Hints of that dynamic, which played out behind closed doors, were apparent as Trump’s advisers repeatedly insisted over a period of months that a deals were imminent.
“We all believed it when we said it - we weren’t lying,” Miran said when asked about the public comments. “The reality is the president makes all the big decisions and he’s taken these offers and taken them further anyone would have predicted.
The recent announcements, in rapid succession, have managed to maintain a significant tariff on all imports in the roughly 15% range while including concessions on market access for US producers and commitments of hundreds of billions of dollars in purchases of US goods or for Trump’s own use as investments to address US supply chain vulnerabilities.
The structure and priorities within each deal underscored the degree to which Trump has been personally involved in nearly every aspect of any final agreement, right down to using a sharpie to cross off the proposed investment number from Japan that he wanted to be $100 billion higher.
Japanese negotiators, who were seated across from Trump in the Oval Office, accepted the terms.
Trump’s advisers acknowledge their ability to avoid the litany of worst-case scenarios didn’t happen in a vacuum. US consumers continued to spend.

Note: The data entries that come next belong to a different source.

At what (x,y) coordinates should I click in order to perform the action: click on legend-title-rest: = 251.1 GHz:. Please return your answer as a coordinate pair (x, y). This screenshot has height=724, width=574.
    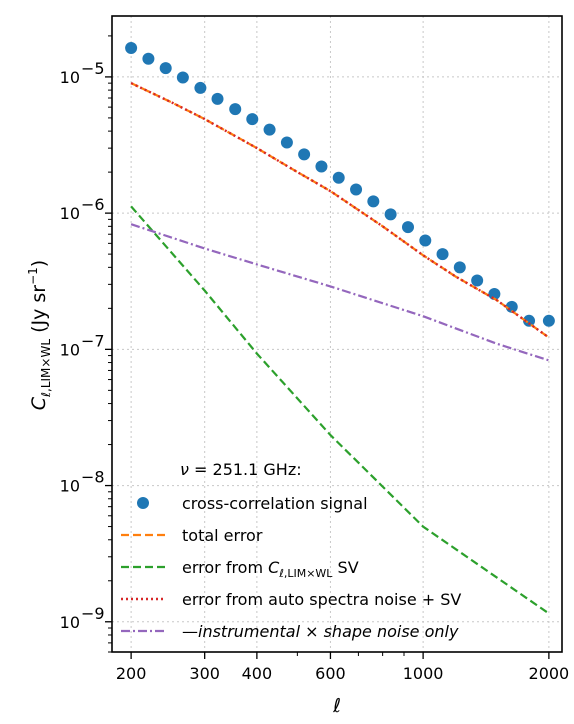
    Looking at the image, I should click on (246, 470).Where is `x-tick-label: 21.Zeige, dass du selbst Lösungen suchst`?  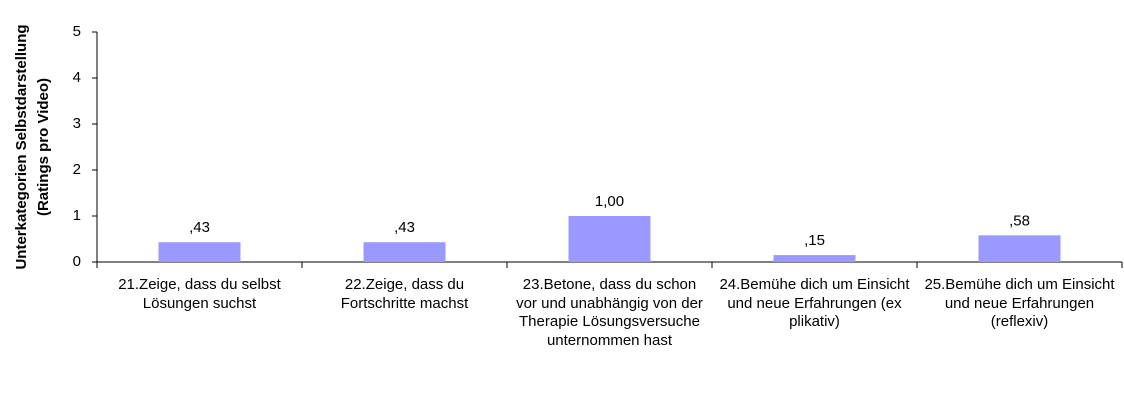
x-tick-label: 21.Zeige, dass du selbst Lösungen suchst is located at coordinates (200, 294).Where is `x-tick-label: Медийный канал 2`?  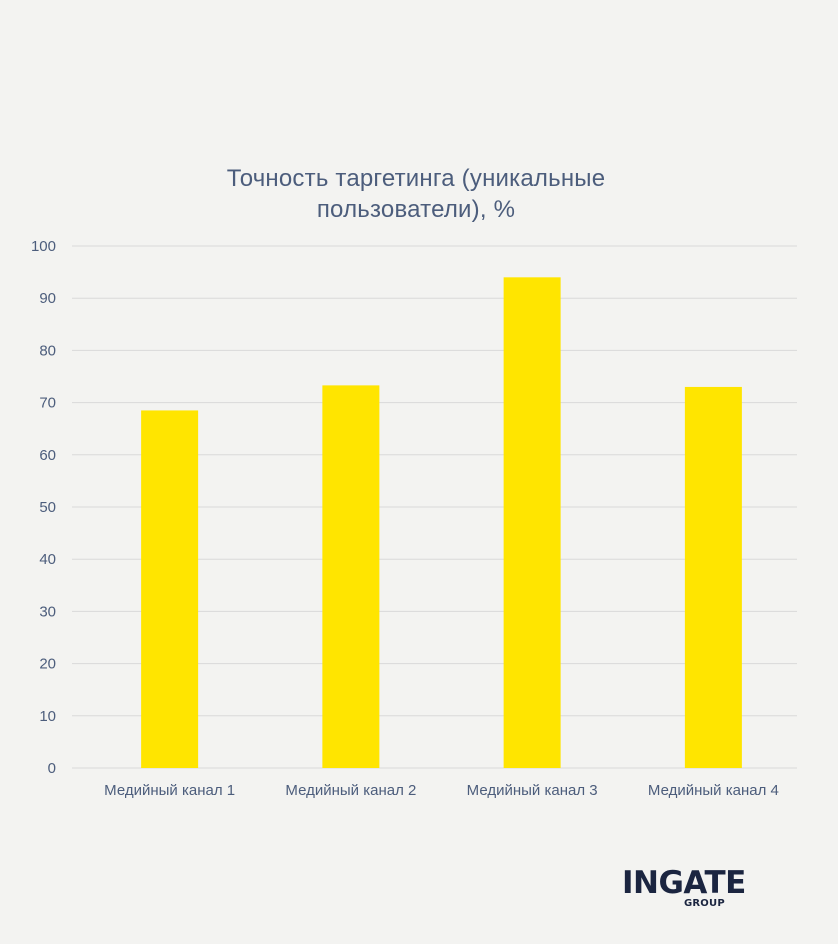 x-tick-label: Медийный канал 2 is located at coordinates (350, 790).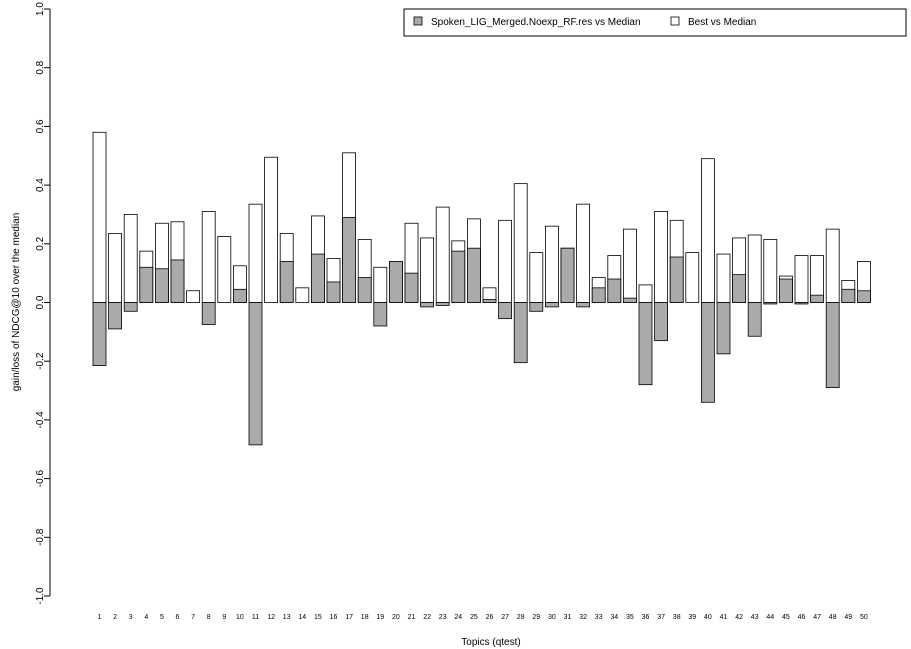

Trump’s cornerstone legislative agenda priority – a sweeping tax cut package – was signed into law removing another huge uncertainty from the US economy. The one country that did retaliate – China – remains the most significant economic challenge and risk as talks between the world’s two largest economies continue and are based almost entirely upon avoiding a new round rapid escalation.
Federal Reserve Chair Jerome Powell once again reiterated his view this week that the impact of Trump’s tariffs are still too difficult to assess with certainty and have only just now begun to filter down toward consumers – something that is expected to happen with more regularity in the months ahead.
Trump, however, has declared victory – and his top economist believes the same.
“The One Big Beautiful Bill is passed, and the trade deals are settling,” Miran said. “The uncertainty concerning many is resolving. I think we’re setting up for a much, much stronger second half of the year.”